- **Aim of the task**
In the material below, find each line with the string "right" and copy it.

- Opening Delimiter -

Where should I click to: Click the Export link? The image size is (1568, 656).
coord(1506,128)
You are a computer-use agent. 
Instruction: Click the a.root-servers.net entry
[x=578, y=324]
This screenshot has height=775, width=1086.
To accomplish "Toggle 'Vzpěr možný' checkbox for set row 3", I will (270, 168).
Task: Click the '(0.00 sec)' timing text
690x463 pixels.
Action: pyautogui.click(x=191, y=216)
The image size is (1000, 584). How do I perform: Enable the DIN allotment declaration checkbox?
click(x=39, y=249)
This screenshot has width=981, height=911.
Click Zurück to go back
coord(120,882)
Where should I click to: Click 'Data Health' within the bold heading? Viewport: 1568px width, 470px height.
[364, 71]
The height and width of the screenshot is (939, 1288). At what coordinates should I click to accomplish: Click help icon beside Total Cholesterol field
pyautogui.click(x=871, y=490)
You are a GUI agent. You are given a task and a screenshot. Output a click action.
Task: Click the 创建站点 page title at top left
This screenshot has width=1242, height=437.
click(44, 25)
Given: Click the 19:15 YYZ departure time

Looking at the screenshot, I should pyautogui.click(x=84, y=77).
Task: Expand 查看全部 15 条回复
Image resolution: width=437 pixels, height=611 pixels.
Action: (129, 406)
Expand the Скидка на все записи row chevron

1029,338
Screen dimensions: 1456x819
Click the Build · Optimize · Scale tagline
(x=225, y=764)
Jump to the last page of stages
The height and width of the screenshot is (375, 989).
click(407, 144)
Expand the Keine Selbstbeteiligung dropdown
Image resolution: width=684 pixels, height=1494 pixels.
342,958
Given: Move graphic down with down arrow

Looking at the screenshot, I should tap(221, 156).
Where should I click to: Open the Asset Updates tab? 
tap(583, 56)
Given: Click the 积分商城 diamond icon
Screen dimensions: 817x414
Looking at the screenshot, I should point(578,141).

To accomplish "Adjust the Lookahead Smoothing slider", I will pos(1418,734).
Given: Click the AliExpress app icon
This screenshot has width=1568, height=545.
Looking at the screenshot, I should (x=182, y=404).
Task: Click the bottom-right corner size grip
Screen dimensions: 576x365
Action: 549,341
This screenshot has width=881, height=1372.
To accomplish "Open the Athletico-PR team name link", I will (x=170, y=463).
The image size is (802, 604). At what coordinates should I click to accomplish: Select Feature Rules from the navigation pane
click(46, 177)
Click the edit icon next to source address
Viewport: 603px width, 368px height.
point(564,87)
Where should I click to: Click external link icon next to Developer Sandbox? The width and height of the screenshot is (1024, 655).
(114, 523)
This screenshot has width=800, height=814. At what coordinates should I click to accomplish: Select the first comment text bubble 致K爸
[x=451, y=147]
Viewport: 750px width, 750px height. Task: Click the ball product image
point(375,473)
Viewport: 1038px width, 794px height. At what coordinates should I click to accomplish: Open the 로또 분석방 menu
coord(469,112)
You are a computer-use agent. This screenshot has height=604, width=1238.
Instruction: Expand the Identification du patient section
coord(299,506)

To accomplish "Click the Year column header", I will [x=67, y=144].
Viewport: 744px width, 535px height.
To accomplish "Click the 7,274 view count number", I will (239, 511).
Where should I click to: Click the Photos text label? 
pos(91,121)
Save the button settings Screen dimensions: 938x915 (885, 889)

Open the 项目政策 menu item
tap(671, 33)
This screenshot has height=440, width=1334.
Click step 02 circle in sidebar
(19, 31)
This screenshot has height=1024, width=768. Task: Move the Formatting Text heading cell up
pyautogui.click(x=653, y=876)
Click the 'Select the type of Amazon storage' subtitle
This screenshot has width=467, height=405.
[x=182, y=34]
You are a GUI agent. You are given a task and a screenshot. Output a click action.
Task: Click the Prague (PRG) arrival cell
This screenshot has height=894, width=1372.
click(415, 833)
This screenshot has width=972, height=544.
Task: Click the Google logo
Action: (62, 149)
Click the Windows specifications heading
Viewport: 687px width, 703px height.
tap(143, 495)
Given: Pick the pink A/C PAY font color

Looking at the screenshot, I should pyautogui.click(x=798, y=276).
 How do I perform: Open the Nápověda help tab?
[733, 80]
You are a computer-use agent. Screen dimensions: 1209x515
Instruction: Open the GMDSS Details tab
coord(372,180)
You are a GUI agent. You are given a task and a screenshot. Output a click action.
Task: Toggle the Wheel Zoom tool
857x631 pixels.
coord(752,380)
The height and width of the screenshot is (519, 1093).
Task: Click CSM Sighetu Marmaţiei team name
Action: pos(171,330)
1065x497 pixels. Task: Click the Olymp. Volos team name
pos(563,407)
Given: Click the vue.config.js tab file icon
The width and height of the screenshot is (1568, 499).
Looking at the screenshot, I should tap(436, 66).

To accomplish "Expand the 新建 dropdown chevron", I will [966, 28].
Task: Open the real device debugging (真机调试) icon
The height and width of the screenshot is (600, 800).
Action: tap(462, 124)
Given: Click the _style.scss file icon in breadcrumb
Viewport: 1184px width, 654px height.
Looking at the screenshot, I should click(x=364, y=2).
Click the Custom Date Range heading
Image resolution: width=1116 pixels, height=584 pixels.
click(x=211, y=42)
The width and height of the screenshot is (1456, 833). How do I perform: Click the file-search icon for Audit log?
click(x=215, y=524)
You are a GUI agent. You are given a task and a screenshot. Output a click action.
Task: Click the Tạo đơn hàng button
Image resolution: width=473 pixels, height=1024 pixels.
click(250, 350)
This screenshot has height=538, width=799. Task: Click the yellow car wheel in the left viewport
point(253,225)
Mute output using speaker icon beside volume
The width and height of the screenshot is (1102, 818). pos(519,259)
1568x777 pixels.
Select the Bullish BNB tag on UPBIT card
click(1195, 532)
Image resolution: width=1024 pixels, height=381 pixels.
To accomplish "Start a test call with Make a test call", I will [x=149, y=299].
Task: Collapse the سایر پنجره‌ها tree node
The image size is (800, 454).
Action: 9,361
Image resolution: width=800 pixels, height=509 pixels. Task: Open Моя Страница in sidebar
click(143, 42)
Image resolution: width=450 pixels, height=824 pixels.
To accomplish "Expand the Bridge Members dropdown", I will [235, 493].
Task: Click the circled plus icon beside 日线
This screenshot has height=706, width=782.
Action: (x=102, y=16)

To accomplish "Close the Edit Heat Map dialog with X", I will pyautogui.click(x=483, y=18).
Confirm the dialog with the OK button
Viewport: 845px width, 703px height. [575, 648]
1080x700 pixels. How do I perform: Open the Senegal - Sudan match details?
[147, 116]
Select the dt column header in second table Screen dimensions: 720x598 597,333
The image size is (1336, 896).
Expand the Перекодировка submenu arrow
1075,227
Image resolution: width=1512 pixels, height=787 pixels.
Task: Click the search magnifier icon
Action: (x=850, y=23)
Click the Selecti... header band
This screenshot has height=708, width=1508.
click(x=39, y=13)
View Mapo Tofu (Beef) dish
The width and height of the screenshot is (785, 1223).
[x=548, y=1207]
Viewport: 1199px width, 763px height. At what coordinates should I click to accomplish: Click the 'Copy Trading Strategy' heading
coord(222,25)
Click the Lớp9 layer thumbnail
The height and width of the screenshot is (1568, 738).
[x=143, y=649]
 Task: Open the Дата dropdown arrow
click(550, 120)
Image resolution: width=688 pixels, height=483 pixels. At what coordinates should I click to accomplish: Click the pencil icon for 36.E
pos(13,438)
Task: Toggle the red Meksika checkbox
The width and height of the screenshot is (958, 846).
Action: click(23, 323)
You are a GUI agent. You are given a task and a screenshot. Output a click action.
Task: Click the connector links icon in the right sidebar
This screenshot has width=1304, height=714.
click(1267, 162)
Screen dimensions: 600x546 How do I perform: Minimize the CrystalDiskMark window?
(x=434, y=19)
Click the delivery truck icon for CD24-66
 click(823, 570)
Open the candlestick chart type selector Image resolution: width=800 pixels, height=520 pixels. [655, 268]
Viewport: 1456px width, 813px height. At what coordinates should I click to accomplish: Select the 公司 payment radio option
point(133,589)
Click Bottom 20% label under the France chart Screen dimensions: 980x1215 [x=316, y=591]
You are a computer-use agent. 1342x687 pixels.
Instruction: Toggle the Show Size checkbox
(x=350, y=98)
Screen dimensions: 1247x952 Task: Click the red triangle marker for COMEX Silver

- Closing Delimiter -

- **The completed task**
Task: Click the bottom-right corner size grip
Task: Click the connector links icon in the right sidebar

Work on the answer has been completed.